[begin Document segment]

Fix use of undeclared identifier 'CHECK_NOSPARSE_CONTIGUOUS_CUDA' with USE='-flash'

Bug: https://github.com/pytorch/pytorch/issues/160826
--- a/aten/src/ATen/native/transformers/cuda/attention.cu
+++ b/aten/src/ATen/native/transformers/cuda/attention.cu
@@ -71,6 +71,7 @@
 #include <ATen/native/transformers/cuda/sdp_utils.h>
 #include <ATen/native/transformers/sdp_utils_cpp.h>
 
+#include <ATen/native/transformers/flash_api_common.h>
 #ifdef USE_FLASH_ATTENTION
 // FlashAttention Specific Imports
 #include <ATen/native/transformers/cuda/flash_attn/flash_api.h>
--- a/aten/src/ATen/native/transformers/cuda/attention_backward.cu
+++ b/aten/src/ATen/native/transformers/cuda/attention_backward.cu
@@ -33,6 +33,7 @@
 #include <ATen/ops/_scaled_dot_product_flash_attention_backward_native.h>
 #endif
 
+#include <ATen/native/transformers/flash_api_common.h>
 #ifdef USE_FLASH_ATTENTION
 // FlashAttention Specific Imports
 #include <ATen/native/transformers/cuda/flash_attn/flash_api.h>
--- /dev/null
+++ b/aten/src/ATen/native/transformers/flash_api_common.h
@@ -0,0 +1,28 @@
+#pragma once
+#include <cstdint>
+#include <limits>
+
+#include <ATen/core/Tensor.h>
+#include <c10/util/Exception.h>
+
+#define CHECK_NOSPARSE_CONTIGUOUS_CUDA(TENSOR)                            \
+  TORCH_CHECK(TENSOR.is_cuda(), #TENSOR " must be a CUDA tensor");     \
+  TORCH_CHECK(!TENSOR.is_sparse(), #TENSOR " must be a dense tensor"); \
+  TORCH_CHECK(TENSOR.is_contiguous());
+
+#define CHECK_NOSPARSE_LASTCONTIGUOUS_CUDA(TENSOR)                        \
+  TORCH_CHECK(TENSOR.is_cuda(), #TENSOR " must be a CUDA tensor");     \
+  TORCH_CHECK(!TENSOR.is_sparse(), #TENSOR " must be a dense tensor"); \
+  TORCH_CHECK(                                                         \
+      TENSOR.stride(-1) == 1, #TENSOR ": last dimension must be contiguous");
+
+#define CHECK_ALIGNED_PTR(PTR, ALIGNMENT) \
+  TORCH_CHECK(                         \
+      uint64_t(PTR) % ALIGNMENT == 0, #PTR " is not correctly aligned")

[end Document segment]

**Jobs**
(1) In the patch, which header file is newly included in attention.cu?
(2) Put the rows from the line with "You are a computer-use agent. 786x645 pixels." to the line with "Action: coord(56,16)" into a JSON list of strings, one string per line, leaving out blank lines.

[begin Given data]

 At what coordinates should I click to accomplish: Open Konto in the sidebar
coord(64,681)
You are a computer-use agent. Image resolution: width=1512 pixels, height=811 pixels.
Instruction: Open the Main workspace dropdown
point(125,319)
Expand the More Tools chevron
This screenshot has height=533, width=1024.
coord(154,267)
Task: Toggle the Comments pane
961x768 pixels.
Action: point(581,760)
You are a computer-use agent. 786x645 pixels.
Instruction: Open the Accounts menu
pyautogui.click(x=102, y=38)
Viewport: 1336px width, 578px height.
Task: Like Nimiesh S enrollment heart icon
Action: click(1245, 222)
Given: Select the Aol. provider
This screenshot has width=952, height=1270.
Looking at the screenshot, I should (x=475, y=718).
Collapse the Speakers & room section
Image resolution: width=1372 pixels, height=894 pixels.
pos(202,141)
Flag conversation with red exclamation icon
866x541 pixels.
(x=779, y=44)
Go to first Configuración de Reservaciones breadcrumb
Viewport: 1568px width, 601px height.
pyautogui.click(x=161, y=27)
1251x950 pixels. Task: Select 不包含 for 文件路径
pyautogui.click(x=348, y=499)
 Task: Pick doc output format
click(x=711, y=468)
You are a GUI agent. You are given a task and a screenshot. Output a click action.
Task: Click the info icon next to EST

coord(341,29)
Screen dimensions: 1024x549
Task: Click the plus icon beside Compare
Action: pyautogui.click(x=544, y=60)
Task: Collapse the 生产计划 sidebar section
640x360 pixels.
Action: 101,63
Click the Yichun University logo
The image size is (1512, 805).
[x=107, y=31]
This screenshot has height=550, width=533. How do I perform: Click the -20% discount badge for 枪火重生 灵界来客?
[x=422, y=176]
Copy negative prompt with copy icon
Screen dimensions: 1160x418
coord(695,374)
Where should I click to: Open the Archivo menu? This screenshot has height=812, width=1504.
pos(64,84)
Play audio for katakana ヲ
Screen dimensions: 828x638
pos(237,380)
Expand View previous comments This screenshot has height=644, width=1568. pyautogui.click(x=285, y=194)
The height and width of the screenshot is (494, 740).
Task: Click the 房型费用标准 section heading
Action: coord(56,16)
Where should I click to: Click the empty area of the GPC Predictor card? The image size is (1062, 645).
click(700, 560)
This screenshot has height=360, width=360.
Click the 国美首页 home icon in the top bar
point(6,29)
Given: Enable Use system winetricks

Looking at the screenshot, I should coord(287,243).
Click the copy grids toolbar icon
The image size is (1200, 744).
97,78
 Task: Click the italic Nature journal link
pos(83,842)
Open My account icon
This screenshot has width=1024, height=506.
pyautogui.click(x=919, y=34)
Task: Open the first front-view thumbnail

[end Given data]

**Answers provided**
(1) ATen/native/transformers/flash_api_common.h

(2)
[
  "You are a computer-use agent. 786x645 pixels.",
  "Instruction: Open the Accounts menu",
  "pyautogui.click(x=102, y=38)",
  "Viewport: 1336px width, 578px height.",
  "Task: Like Nimiesh S enrollment heart icon",
  "Action: click(1245, 222)",
  "Given: Select the Aol. provider",
  "This screenshot has width=952, height=1270.",
  "Looking at the screenshot, I should (x=475, y=718).",
  "Collapse the Speakers & room section",
  "Image resolution: width=1372 pixels, height=894 pixels.",
  "pos(202,141)",
  "Flag conversation with red exclamation icon",
  "866x541 pixels.",
  "(x=779, y=44)",
  "Go to first Configuración de Reservaciones breadcrumb",
  "Viewport: 1568px width, 601px height.",
  "pyautogui.click(x=161, y=27)",
  "1251x950 pixels. Task: Select 不包含 for 文件路径",
  "pyautogui.click(x=348, y=499)",
  " Task: Pick doc output format",
  "click(x=711, y=468)",
  "You are a GUI agent. You are given a task and a screenshot. Output a click action.",
  "Task: Click the info icon next to EST",
  "coord(341,29)",
  "Screen dimensions: 1024x549",
  "Task: Click the plus icon beside Compare",
  "Action: pyautogui.click(x=544, y=60)",
  "Task: Collapse the 生产计划 sidebar section",
  "640x360 pixels.",
  "Action: 101,63",
  "Click the Yichun University logo",
  "The image size is (1512, 805).",
  "[x=107, y=31]",
  "This screenshot has height=550, width=533. How do I perform: Click the -20% discount badge for 枪火重生 灵界来客?",
  "[x=422, y=176]",
  "Copy negative prompt with copy icon",
  "Screen dimensions: 1160x418",
  "coord(695,374)",
  "Where should I click to: Open the Archivo menu? This screenshot has height=812, width=1504.",
  "pos(64,84)",
  "Play audio for katakana ヲ",
  "Screen dimensions: 828x638",
  "pos(237,380)",
  "Expand View previous comments This screenshot has height=644, width=1568. pyautogui.click(x=285, y=194)",
  "The height and width of the screenshot is (494, 740).",
  "Task: Click the 房型费用标准 section heading",
  "Action: coord(56,16)"
]